Per me la guerra è un argomento osceno: non sopporto la guerra in Ucraina, né dalla parte di chi attacca e nemmeno dalla parte di chi difende; non credo sia logico o sensato uccidere per nessun motivo. Ritengo osceno imbracciare un fucile e prendere la mira; non so capire l’importanza di difendere qualcosa a prezzo della vita di qualcuno che non sia io.
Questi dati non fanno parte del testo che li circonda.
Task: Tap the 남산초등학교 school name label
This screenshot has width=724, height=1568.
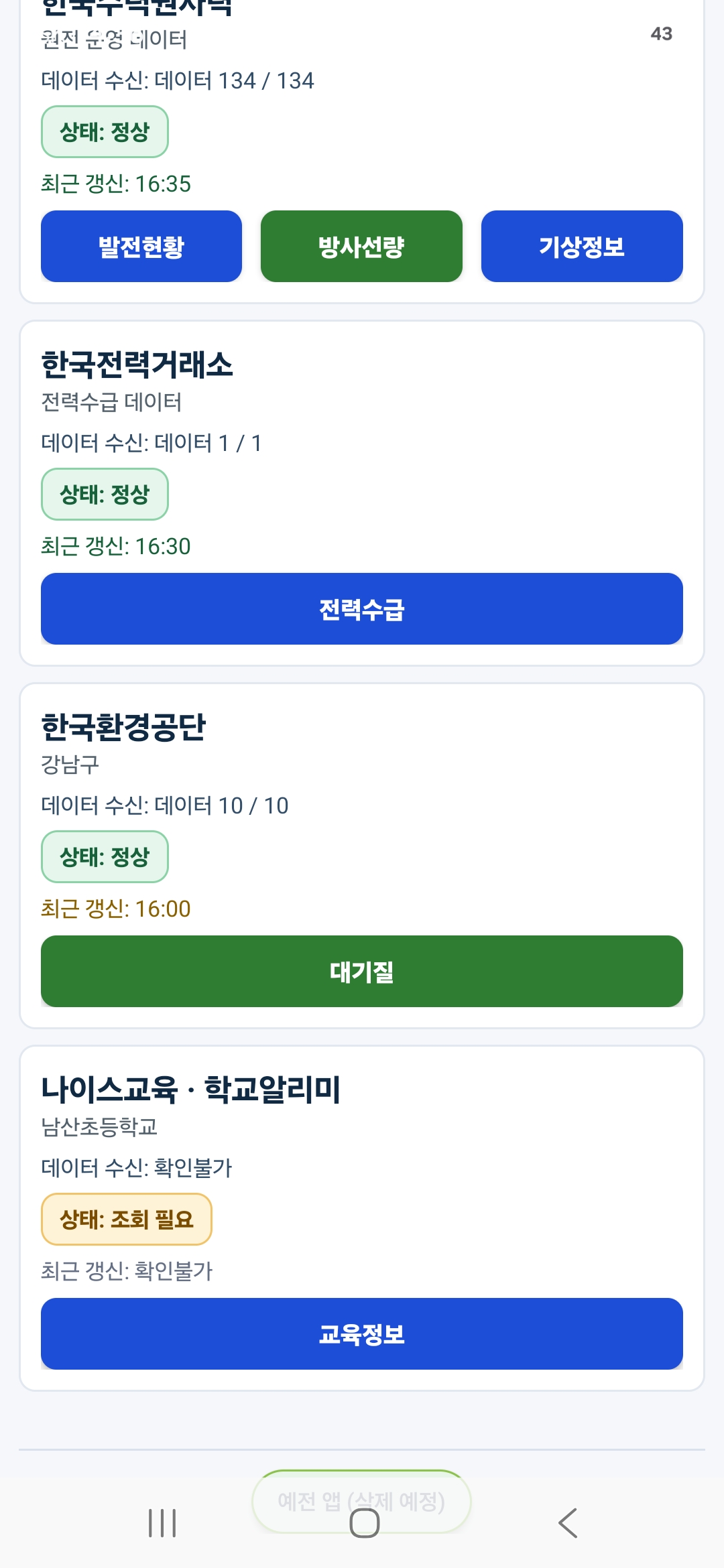Action: pos(99,1126)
Troverò osceno qualsiasi libro che ci vorrà raccontare questa guerra in Ucraina, come trovo oscene le spiegazioni degli esperti, che si infilano tra una partita di calcio ed un varietà.  Ma ciò esula dagli argomenti letterari e Rimanelli va letto per intero, come pure Fenoglio o Levi o Berto.

Nel 1943, il diciottenne Marco abbandona il seminario, a causa dell’intensità dei desideri sessuali, e torna a casa, nel paesino molisano. La guerra è passata, travolgendo tutto come l’uragano; lasciando la povertà accompagnata dallo smarrimento e dal sentimento inutile del quotidiano secolare. I camion tedeschi risalgono la penisola, in fuga: Marco vuole fuggire e scivola dentro a una guerra drammatica, fratricida. Si arruola nella Rsi e ottiene salva la vita. “La crudeltà e la violenza della trincea, il disprezzo degli uomini, l’insensatezza dei combattimenti, persino l’incontro con il sergente Elia, strenuo sostenitore della difesa della patria, segnano il suo fermo rifiuto della guerra”. Fugge quindi dal treno della prigionia e ritorna al suo paese, prigioniero ancora una volta. La ferocia del sangue, la fedeltà agli ideali, persino la libertà non possono coincidere con la brutalità delle armi. Tiro al piccione è un grande romanzo di guerra come possono esserlo Addio alle armi e Il partigiano Johnny di Fenoglio. Scrive Anna Maria Milone che l’importanza di proporne oggi una nuova lettura «sta nel valore che hanno l’indipendenza del pensiero e la libertà dai luoghi comuni»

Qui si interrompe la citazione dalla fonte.